===== Data records =====

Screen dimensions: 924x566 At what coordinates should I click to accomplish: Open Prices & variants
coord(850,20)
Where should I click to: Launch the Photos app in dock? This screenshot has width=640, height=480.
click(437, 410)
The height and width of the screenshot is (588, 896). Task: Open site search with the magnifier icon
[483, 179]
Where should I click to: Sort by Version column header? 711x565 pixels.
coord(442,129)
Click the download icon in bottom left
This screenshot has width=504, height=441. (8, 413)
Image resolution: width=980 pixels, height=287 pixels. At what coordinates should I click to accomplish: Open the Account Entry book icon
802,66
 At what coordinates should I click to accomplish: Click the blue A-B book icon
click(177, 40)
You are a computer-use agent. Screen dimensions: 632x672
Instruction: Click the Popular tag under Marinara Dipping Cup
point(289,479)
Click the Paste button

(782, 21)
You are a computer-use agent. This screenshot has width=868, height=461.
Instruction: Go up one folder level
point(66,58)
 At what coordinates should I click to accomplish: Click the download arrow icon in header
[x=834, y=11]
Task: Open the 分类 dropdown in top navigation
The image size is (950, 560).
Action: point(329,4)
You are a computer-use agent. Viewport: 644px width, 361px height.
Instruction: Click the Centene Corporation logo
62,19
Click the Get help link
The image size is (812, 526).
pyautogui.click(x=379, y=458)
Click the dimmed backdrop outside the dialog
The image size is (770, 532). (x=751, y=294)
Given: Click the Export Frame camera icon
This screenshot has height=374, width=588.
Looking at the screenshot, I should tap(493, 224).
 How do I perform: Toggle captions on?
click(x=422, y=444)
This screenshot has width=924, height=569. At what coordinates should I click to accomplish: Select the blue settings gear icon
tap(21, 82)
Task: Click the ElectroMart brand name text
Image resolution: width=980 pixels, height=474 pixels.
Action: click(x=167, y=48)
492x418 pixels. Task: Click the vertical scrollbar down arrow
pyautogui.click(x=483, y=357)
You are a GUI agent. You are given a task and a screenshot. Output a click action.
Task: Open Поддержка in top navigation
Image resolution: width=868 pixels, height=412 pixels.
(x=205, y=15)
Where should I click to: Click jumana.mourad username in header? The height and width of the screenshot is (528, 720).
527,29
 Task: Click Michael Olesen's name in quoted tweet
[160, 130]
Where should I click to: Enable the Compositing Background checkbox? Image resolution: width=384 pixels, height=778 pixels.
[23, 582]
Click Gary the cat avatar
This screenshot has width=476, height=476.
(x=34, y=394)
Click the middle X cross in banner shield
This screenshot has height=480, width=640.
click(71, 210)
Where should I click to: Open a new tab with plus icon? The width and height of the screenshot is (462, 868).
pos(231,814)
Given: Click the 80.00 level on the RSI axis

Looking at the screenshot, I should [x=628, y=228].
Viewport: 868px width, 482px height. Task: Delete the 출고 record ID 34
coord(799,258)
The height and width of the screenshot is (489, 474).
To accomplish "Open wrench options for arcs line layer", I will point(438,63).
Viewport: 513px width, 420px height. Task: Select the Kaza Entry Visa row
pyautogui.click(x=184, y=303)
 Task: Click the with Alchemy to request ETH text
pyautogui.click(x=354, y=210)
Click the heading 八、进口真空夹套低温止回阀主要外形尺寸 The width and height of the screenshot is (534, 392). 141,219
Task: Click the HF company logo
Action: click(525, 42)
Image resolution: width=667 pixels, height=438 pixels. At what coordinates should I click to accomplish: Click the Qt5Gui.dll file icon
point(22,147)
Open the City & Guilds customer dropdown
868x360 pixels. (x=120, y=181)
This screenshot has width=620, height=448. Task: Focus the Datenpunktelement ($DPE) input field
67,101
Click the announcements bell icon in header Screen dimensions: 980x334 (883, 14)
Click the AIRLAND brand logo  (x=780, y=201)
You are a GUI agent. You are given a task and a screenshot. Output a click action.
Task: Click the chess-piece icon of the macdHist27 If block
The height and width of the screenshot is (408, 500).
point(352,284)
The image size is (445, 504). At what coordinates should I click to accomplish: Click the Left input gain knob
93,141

=====

## What you need to do
Exact reproduction of the entire listing is required.

## Written solution
Screen dimensions: 924x566 At what coordinates should I click to accomplish: Open Prices & variants
coord(850,20)
Where should I click to: Launch the Photos app in dock? This screenshot has width=640, height=480.
click(437, 410)
The height and width of the screenshot is (588, 896). Task: Open site search with the magnifier icon
[483, 179]
Where should I click to: Sort by Version column header? 711x565 pixels.
coord(442,129)
Click the download icon in bottom left
This screenshot has width=504, height=441. (8, 413)
Image resolution: width=980 pixels, height=287 pixels. At what coordinates should I click to accomplish: Open the Account Entry book icon
802,66
 At what coordinates should I click to accomplish: Click the blue A-B book icon
click(177, 40)
You are a computer-use agent. Screen dimensions: 632x672
Instruction: Click the Popular tag under Marinara Dipping Cup
point(289,479)
Click the Paste button

(782, 21)
You are a computer-use agent. This screenshot has width=868, height=461.
Instruction: Go up one folder level
point(66,58)
 At what coordinates should I click to accomplish: Click the download arrow icon in header
[x=834, y=11]
Task: Open the 分类 dropdown in top navigation
The image size is (950, 560).
Action: point(329,4)
You are a computer-use agent. Viewport: 644px width, 361px height.
Instruction: Click the Centene Corporation logo
62,19
Click the Get help link
The image size is (812, 526).
pyautogui.click(x=379, y=458)
Click the dimmed backdrop outside the dialog
The image size is (770, 532). (x=751, y=294)
Given: Click the Export Frame camera icon
This screenshot has height=374, width=588.
Looking at the screenshot, I should tap(493, 224).
 How do I perform: Toggle captions on?
click(x=422, y=444)
This screenshot has width=924, height=569. At what coordinates should I click to accomplish: Select the blue settings gear icon
tap(21, 82)
Task: Click the ElectroMart brand name text
Image resolution: width=980 pixels, height=474 pixels.
Action: click(x=167, y=48)
492x418 pixels. Task: Click the vertical scrollbar down arrow
pyautogui.click(x=483, y=357)
You are a GUI agent. You are given a task and a screenshot. Output a click action.
Task: Open Поддержка in top navigation
Image resolution: width=868 pixels, height=412 pixels.
(x=205, y=15)
Where should I click to: Click jumana.mourad username in header? The height and width of the screenshot is (528, 720).
527,29
 Task: Click Michael Olesen's name in quoted tweet
[160, 130]
Where should I click to: Enable the Compositing Background checkbox? Image resolution: width=384 pixels, height=778 pixels.
[23, 582]
Click Gary the cat avatar
This screenshot has width=476, height=476.
(x=34, y=394)
Click the middle X cross in banner shield
This screenshot has height=480, width=640.
click(71, 210)
Where should I click to: Open a new tab with plus icon? The width and height of the screenshot is (462, 868).
pos(231,814)
Given: Click the 80.00 level on the RSI axis

Looking at the screenshot, I should [x=628, y=228].
Viewport: 868px width, 482px height. Task: Delete the 출고 record ID 34
coord(799,258)
The height and width of the screenshot is (489, 474).
To accomplish "Open wrench options for arcs line layer", I will point(438,63).
Viewport: 513px width, 420px height. Task: Select the Kaza Entry Visa row
pyautogui.click(x=184, y=303)
 Task: Click the with Alchemy to request ETH text
pyautogui.click(x=354, y=210)
Click the heading 八、进口真空夹套低温止回阀主要外形尺寸 The width and height of the screenshot is (534, 392). 141,219
Task: Click the HF company logo
Action: click(525, 42)
Image resolution: width=667 pixels, height=438 pixels. At what coordinates should I click to accomplish: Click the Qt5Gui.dll file icon
point(22,147)
Open the City & Guilds customer dropdown
868x360 pixels. (x=120, y=181)
This screenshot has width=620, height=448. Task: Focus the Datenpunktelement ($DPE) input field
67,101
Click the announcements bell icon in header Screen dimensions: 980x334 (883, 14)
Click the AIRLAND brand logo  (x=780, y=201)
You are a GUI agent. You are given a task and a screenshot. Output a click action.
Task: Click the chess-piece icon of the macdHist27 If block
The height and width of the screenshot is (408, 500).
point(352,284)
The image size is (445, 504). At what coordinates should I click to accomplish: Click the Left input gain knob
93,141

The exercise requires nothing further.